→ **ИСХОДНЫЙ ТЕКСТ**:
Мысли о партии

Статьи Троцкого о национальном вопросе развивают позицию Ленина в одном из последних выступлений умирающего вождя партии. Троцкий и Ленин борются с прагматично-централистической позицией Сталина, Дзержинского, Орджоникидзе и покровительствующих им Каменева и Зиновьева.

Эти три статьи, первая — «Молодёжь и полоса «малых дел"», вторая, ниже, — «Национальный вопрос и воспитание партийной молодежи», и заключительная — «Воспитание молодежи и национальный вопрос» вошли в сборник, «Поколение Октября», опубликованный в 1924 г. издательством Комсомола, Молодая Гвардия. — /И-R/.

II Национальный вопрос и воспитание партийной молодежи.

«Правда» № 61, 20 марта 1923 г.

Еще Гете сказал, что старые истины приходится снова и снова завоевывать. Это относится к отдельным людям, к партиям, к целым классам. Партии нашей надо снова завоевать для себя, т.-е. заново продумать и сознательно проверить на опыте свою национальную программу.

→ **ЗАДАНИЯ**:
1/ В тексте о национальном вопросе есть абзац, который начинается словами «Эти три статьи». Перескажите его короче, в виде списка.
2/ Переведите на английский предложение из текста о национальном вопросе: «Еще Гете сказал, что старые истины приходится снова и снова завоевывать».
3/ Подхватите текст о национальном вопросе после его последнего предложения и напишите продолжение.

→ **СПИСОК ЗАПИСЕЙ**:
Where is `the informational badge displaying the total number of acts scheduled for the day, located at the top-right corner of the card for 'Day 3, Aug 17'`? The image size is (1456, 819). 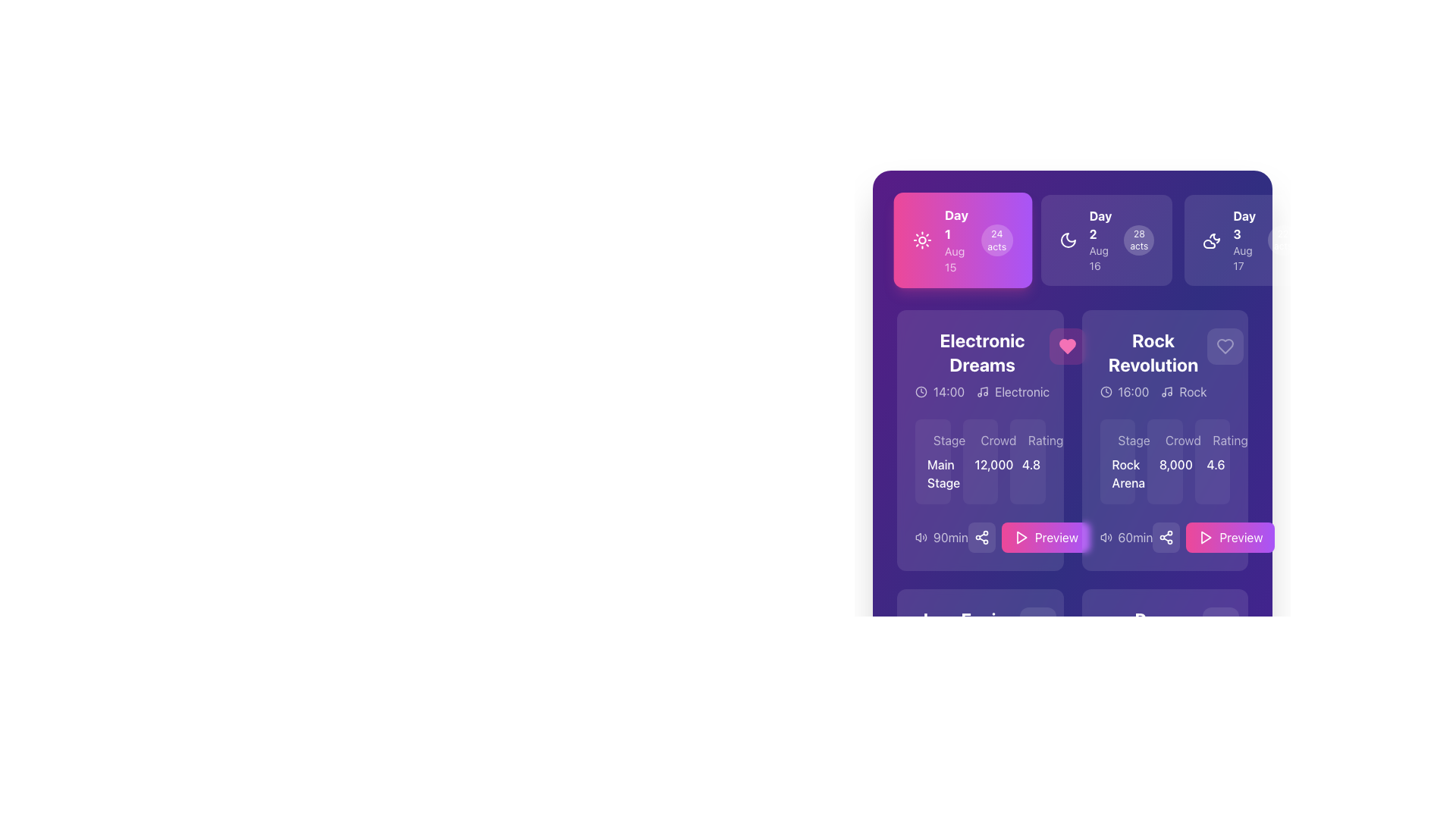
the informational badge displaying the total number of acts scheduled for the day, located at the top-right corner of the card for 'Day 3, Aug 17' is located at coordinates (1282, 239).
...
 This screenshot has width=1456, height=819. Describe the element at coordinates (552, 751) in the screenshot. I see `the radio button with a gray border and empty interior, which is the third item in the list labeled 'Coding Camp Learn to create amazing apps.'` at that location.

→ **ОТВЕТЫ**:
1/
Сборник «Поколение Октября» (1924, издательство Комсомола «Молодая Гвардия») включает три статьи:
- первая: «Молодёжь и полоса „малых дел“»;
- вторая: «Национальный вопрос и воспитание партийной молодежи»;
- заключительная: «Воспитание молодежи и национальный вопрос».

2/ Goethe once said that old truths have to be won again and again.

3/
И внутренняя и международная политика нашей партии определяется двумя основными линиями: революционно-классовым движением западного пролетариата и национально-революционным движением Востока. Мы уже говорили, как важно для нас связать крепкими живыми узами воспитание нашей молодежи, да и всей партии (воспитание партии, как и отдельного человека, никогда не заканчивается: век живи, век учись) с фактическим ходом пролетарского движения во всем мире. Здесь мы должны сказать, что не меньшее политическое движение для ориентировки и самовоспитания партии имеет ясное понимание ею национального вопроса. Мы говорим: не меньшее, рискуя вызвать недоумение: ведь, на Западе дело идет о борьбе пролетариата за власть, а на Востоке — «всего-навсего» об освобождении крестьянских, преимущественно, наций от чужеземного ига. Разумеется, отвлеченно рассуждая, эти два движения относятся к разным эпохам общественного развития, но исторически-то они связаны воедино, направляясь с двух сторон против одного и того же могущественного врага: империализма. И если бы мы не поняли колоссального значения национально-революционного фактора, его неизмеримой взрывчатой силы, мы рисковали бы безнадежно скомпрометировать революционное движение Запада — и себя вместе с ним — на многие годы, если не навсегда*.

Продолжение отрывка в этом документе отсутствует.